Schicksalsjahr für Europa

EU-Wahl Ende Mai 2014 gibt Chance zur Kurskorrektur in der EU (ZZ 1–2/2014)

Wenn Ende Mai die EU-Bürger aufgerufen sind, ein neues Parlament zu wählen, besteht erstmals seit langem die Chance, daß es zu einer Kurskorrektur kommt. Denn immer mehr Europäer erkennen, daß die Politik des EU-Polit-Establishments geradewegs in die Sackgasse führt und wenden sich den reformorientierten rechtsdemokratischen Kräften wie dem Front National, dem Vlaams Belang, der Lega Nord oder der FPÖ zu.

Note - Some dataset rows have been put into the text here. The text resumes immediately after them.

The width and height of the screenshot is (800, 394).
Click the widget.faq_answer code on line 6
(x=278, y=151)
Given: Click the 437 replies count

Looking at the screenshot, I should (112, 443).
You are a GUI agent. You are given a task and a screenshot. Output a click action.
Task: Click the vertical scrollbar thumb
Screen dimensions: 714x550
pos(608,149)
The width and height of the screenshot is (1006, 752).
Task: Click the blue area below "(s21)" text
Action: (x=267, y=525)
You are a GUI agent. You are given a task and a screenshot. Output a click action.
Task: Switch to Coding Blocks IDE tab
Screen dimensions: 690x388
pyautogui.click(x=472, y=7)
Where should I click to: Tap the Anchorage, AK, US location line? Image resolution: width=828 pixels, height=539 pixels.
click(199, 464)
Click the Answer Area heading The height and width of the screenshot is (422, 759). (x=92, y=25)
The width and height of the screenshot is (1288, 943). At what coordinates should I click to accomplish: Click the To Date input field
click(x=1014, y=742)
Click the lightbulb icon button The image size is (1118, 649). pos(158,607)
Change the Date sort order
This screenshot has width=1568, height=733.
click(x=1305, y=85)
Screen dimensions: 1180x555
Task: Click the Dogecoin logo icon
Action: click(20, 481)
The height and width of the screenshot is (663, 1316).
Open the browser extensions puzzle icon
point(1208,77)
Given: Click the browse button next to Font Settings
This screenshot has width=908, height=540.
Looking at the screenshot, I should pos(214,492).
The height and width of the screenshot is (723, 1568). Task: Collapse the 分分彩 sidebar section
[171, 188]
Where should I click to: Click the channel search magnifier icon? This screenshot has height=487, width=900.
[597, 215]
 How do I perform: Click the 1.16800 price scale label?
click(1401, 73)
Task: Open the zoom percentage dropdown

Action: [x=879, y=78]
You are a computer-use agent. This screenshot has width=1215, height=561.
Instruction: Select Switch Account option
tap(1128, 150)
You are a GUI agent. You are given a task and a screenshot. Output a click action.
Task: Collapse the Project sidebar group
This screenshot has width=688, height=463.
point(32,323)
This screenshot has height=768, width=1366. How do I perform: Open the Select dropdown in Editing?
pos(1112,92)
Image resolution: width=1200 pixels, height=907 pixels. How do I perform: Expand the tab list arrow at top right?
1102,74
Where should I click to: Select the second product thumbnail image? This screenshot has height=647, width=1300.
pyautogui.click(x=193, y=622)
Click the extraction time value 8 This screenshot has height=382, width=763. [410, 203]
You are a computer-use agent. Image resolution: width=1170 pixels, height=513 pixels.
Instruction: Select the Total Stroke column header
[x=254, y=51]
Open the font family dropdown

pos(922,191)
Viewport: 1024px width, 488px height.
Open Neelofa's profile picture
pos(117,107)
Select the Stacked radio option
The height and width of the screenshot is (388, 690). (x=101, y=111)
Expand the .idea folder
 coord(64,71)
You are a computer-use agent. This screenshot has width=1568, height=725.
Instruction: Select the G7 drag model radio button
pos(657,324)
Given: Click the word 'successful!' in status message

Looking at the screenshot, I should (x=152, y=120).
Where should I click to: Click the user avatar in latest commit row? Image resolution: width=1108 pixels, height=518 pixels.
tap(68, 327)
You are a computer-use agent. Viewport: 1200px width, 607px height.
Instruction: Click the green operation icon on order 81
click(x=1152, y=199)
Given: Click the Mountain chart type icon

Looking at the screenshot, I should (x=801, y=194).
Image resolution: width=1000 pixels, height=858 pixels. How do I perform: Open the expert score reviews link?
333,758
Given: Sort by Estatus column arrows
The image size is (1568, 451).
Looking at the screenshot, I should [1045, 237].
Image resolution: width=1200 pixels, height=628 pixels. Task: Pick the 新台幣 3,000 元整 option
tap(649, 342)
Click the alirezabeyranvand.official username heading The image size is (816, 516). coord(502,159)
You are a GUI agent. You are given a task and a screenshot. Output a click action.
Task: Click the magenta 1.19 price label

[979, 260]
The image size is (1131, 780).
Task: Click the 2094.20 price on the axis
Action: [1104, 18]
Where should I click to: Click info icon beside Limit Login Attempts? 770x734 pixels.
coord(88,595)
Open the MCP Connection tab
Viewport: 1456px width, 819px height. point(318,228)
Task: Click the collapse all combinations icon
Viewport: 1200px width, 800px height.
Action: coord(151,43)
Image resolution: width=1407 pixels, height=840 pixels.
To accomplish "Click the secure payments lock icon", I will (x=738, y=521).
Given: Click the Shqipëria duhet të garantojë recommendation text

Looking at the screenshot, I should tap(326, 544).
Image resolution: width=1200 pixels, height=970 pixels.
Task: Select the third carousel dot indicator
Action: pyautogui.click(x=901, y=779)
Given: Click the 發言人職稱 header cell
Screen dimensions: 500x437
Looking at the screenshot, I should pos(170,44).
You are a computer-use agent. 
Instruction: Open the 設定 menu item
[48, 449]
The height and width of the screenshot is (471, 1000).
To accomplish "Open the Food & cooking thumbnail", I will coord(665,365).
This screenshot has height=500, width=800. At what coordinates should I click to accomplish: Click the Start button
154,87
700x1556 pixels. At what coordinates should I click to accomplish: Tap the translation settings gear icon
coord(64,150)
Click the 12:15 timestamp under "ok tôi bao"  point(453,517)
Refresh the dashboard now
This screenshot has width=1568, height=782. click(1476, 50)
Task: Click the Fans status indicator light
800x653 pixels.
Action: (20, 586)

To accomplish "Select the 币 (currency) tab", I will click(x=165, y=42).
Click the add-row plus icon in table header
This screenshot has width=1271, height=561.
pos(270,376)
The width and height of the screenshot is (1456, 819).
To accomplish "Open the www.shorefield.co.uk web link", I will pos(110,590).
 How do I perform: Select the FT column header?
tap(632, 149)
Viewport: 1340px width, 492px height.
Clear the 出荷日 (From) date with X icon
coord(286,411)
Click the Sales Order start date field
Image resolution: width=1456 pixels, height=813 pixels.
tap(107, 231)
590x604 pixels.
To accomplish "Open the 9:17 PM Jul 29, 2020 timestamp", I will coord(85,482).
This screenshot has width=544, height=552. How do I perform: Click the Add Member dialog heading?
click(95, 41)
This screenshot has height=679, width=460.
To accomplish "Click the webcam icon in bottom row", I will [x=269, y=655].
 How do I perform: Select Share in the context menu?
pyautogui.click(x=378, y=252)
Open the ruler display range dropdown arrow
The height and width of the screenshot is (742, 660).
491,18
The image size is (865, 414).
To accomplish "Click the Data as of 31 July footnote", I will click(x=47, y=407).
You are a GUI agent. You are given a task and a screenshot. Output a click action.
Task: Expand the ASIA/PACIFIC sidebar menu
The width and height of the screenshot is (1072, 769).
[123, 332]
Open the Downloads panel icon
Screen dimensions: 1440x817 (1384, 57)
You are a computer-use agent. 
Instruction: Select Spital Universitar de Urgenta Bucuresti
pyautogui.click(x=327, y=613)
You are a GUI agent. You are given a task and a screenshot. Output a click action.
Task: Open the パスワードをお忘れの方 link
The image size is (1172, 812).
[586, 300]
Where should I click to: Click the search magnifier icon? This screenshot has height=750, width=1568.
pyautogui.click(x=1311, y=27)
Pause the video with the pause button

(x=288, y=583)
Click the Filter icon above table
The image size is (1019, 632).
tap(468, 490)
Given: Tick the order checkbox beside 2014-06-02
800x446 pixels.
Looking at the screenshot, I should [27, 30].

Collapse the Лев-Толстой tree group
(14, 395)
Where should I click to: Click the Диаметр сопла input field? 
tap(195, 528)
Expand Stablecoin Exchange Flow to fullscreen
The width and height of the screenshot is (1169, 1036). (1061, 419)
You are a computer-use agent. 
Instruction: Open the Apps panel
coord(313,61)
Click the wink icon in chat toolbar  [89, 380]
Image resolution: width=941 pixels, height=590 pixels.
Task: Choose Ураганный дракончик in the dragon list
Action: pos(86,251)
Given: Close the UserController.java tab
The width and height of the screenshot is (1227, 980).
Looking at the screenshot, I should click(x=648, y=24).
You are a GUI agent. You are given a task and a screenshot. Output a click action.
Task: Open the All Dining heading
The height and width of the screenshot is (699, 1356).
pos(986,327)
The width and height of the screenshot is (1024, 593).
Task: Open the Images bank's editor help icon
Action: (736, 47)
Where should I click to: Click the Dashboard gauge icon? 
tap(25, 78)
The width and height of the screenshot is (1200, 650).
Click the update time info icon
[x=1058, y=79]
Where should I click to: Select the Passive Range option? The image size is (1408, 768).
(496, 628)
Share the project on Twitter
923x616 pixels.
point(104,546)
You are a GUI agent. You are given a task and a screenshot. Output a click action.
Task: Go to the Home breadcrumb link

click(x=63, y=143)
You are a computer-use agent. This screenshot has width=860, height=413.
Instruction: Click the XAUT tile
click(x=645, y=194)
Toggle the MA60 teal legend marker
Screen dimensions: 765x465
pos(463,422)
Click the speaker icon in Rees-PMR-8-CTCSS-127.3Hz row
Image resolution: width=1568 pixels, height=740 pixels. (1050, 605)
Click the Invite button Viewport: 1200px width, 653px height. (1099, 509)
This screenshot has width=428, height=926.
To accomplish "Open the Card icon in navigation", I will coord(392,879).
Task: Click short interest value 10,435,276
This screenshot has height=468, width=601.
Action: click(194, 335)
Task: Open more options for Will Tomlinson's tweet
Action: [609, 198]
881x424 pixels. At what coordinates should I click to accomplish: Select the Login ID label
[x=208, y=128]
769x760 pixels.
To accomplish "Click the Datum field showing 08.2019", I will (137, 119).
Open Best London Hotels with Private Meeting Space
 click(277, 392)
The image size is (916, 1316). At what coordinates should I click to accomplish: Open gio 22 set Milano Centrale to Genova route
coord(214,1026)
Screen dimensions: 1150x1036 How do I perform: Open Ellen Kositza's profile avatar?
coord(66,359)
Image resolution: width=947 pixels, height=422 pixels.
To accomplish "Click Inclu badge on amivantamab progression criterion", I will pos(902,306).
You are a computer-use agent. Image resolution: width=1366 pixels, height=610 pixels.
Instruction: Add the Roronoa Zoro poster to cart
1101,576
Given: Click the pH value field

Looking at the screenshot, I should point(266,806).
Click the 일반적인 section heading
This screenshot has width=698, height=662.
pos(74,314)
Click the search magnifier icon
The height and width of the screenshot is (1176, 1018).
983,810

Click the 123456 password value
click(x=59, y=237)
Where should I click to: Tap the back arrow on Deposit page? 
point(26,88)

Mit der zu erwartenden deutlichen Stärkung der patriotischen und identitären Parteien und Bewegungen wird es möglich, Druck für Reformen auszuüben. Dazu zählen insbesondere Rückverlagerungen von Zuständigkeiten an die Mitgliedstaaten, weil der Brüsseler Moloch ordentlich zurechtzustutzen ist. Denn nur auf diese Weise können das herrschende Demokratiedefizit in der EU, die ausufernde Massenzuwanderung oder die Umsetzung der Globalisierung nach US-amerikanischen Vorgaben wirksam bekämpft werden. Schließlich haben die Bürger und die historisch gewachsenen europäischen Völker im Mittelpunkt zu stehen und nicht eine selbstherrliche politische Pseudo-Elite, wie es derzeit der Fall ist.